CABBAGE                                        SPINACH

Leafy greens: Spinach, cabbage and arugula, are rich sources of Vitamin B and pack a punch. One serving of leafy greens is loaded with fibre, calcium and almost the entire day’s recommended dose of beta carotene which is vital for immune system health.

While buying arugula leaves or rocket leaves, look for young crispy green leaves. Avoid flowered harvest, as its leaves are tough and bitter in taste. 

Monday, December 15, 2014

Ideal Diabetic Footwear

The DiaStep TM (shown above) is a unique product of research between M.V. Hospital for Diabetes and   the Central Leather Research Institute , Chennai, supported by Novo Nordisk Educational Foundation. It is specially designed for diabetic patients who have neuropathy, minor foot deformation and foot complication.

Special features:
  • A PU sole with extra depth for effective pressure distribution.
  • A special tread for extra depth sole for better grip and traction.
  • A specially designed insole bed and foam layer for added comfort
  • A rigid counter to ensure limited joint mobility.
  • A specially designed upper with leather lining for comfortable wear.
  • Adjustable Velcro fasteners to accommodate changes in foot volume.
  • A special angle of slant on the sole to give the ‘rocker’ effect which eases pressure from the plantar surface of the feet.

Tuesday, December 9, 2014

Tips on Choosing Foot wear

When you have diabetes, the type of shoes you wear is very important.
The following are some important tips.
  • Buy shoes in the evening because your feet swell a little during the day.
  • Get your feet measured while standing, each time you buy shoes. Feet change in shape and size as neuropathy progresses. 
  • Footwear should be well- fitting and comfortable when you buy it. 
  • DON’T wear ill- fitting shoes. They usually cause ulcers on the pressure points.
  • Shoes should fit both the length and the width of the foot. The toe-box should be sufficiently long, broad and deep so that toes are not cramped.
  • DON’T expect tight shoes to stretch after use. 
  • DON’T use footwear with toe grips, toe rings or thongs between the  toes.

  • It is advisable to use sandals inside and outside the house. Use Velcro, adjustable laces, or straps to fasten footwear. 

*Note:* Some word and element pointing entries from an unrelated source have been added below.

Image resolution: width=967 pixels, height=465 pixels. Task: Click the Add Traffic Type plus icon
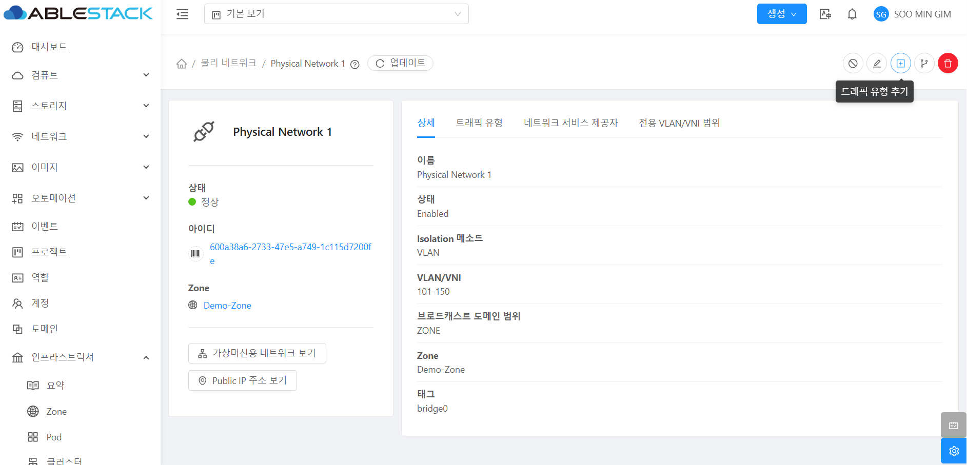click(x=900, y=64)

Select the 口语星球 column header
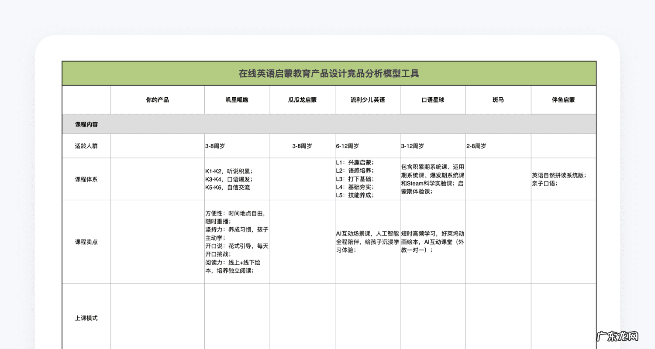pos(433,99)
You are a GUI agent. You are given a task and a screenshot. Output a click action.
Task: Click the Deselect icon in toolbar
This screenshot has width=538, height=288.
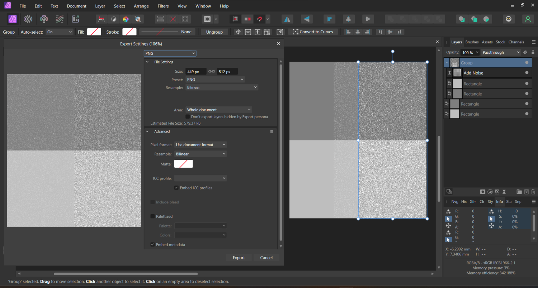(173, 19)
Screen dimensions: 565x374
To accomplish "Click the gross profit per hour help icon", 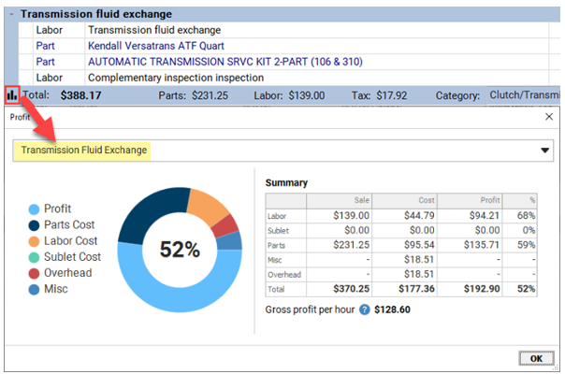I will 365,309.

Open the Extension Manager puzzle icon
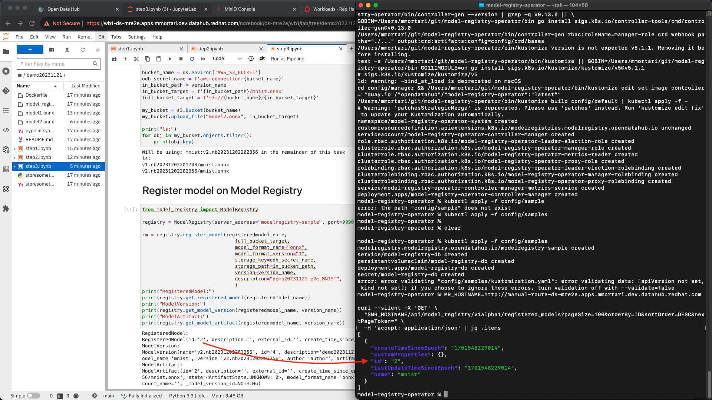click(6, 209)
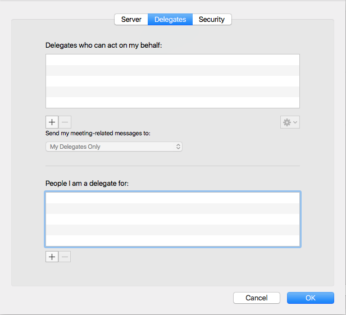Switch to the Server tab

click(131, 20)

  • DON’T wear tight shoes, shoes with heels more than an inch, or shoes with pointed toes. They put too much pressure on parts of the foot and cause ulcers, corns and calluses. 

  • Use therapeutic shoes and inserts for calluses. Moulded insoles are available to suit your foot.
  • The inner lining of footwear should be made of soft material, free of in- seam to protect the foot from blisters.
  • Leather breathes better than any other material. It absorbs the wetness of perspiration and allows moisture to evaporate. Wet skin could macerate, especially between the toes. Macerated skin spreads infection.
  • DON’T wear footwear made of nylon or plastic.

  • Wear clean, dry, cotton socks with shoes to prevent blisters. 
  • Wear custom-made footwear prescribed by a podiatrist.
  • Check shoes and socks for any foreign objects daily after you take them off, and check your feet too.
  • Run a hand around the inside of footwear to detect rough, worn-out places. 
  • DON’T wear worn-out shoes, replace them immediately. Change them every 6-8 months.

  • Use walking shoes or sports shoes while exercising.     
  • Change your shoes after 5 hours of wearing them during the day to change pressure points.
  • Don’t wear new shoes continuously. Wear them for 1-2 hours each day for the first few days.
Finally… always remember to show your feet and your footwear to your doctor.